Methods: APOLT as an aid for small-for-size (SFS) grafts was reviewed retrospectively to evaluate its feasibility. Between April 1995 and March 1998, 20 recipients underwent APOLT, which was indicated because of a SFS graft in 15 of them. The indication was based on the estimated graft/recipient's body weight ratio (GRWR). If the ratio was <0.8%, APOLT was performed. The other 5 patients had a graft with a GRWR >0.8% and underwent APOLT on the basis of the residual native liver supporting the graft function temporarily, 4 for supplementation of the defective enzyme in metabolic liver diseases and one for leaving the potential of the regeneration of the native liver in fulminant hepatic failure. The recipients who underwent APOLT because of a SFS graft were categorized as the SFS group, and the others were the second group.

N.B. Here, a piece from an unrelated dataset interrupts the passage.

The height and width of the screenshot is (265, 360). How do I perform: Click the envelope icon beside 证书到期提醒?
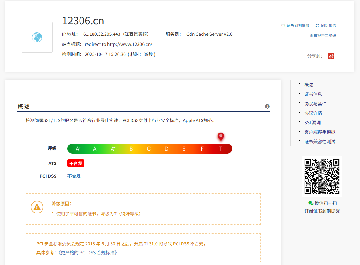click(283, 25)
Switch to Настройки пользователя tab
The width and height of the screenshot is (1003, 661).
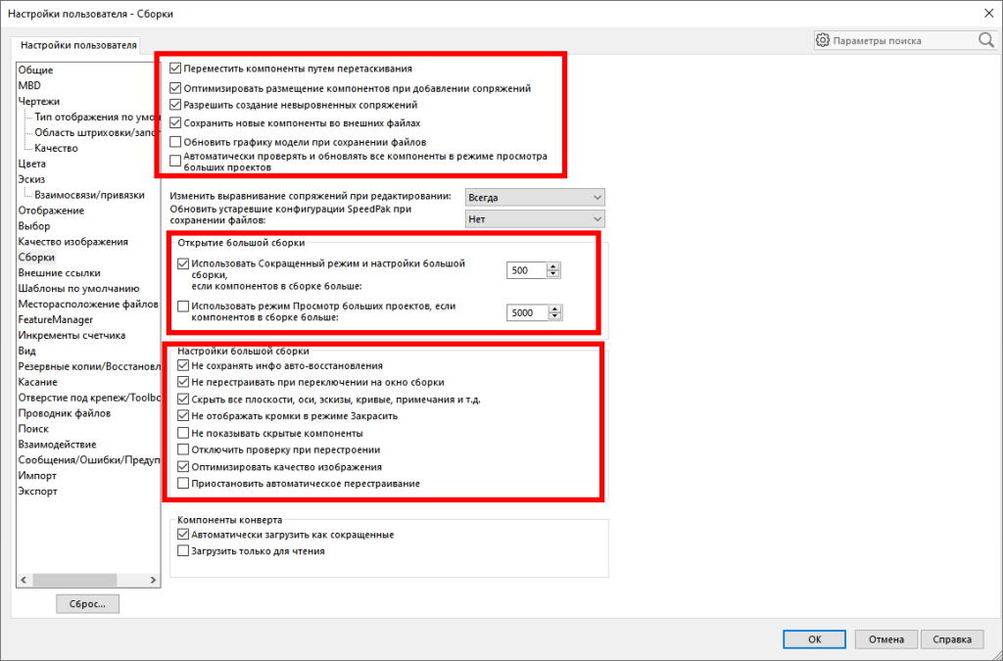pos(78,45)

Results: In the SFS group, the age of the recipients ranged from 13 to 48 (median 23). The original indications of this group were fulminant hepatic failure in 2 recipients, acute deterioration of chronic liver diseases in 3, Wilson's disease in 2, biliary atresia in 4, primary biliary cirrhosis in 3, and primary sclerosing cholangitis (PSC) in one. The actual GRWR ranged from 0.45 to 0.72 (median 0.55). The graft was implanted after resection of the left lateral segment of the native liver. Except in the first two patients, the portal vein to the residual native liver was completely transected so that all of the portal blood drained into the graft liver. This procedure was successful in 9 patients. The cause of death in the other 6 was mainly infection. The mortality rate among the recipients with signs of advanced liver failure, such as massive ascites or hepatic coma, was higher, even though APOLT was used to support the SFS graft. In the second group, in the other five recipients who underwent APOLT for other indications, one recipient with fulminant hepatic failure died of sepsis caused by the dehiscence of bilio-enteric anastomosis.
Conclusions: APOLT as an aid for a SFS graft is technically viable. This procedure can thus expand the indication of living donor liver transplants for adult recipients when the native liver retains some functional capability to support the grafted liver during the immediate postoperative period.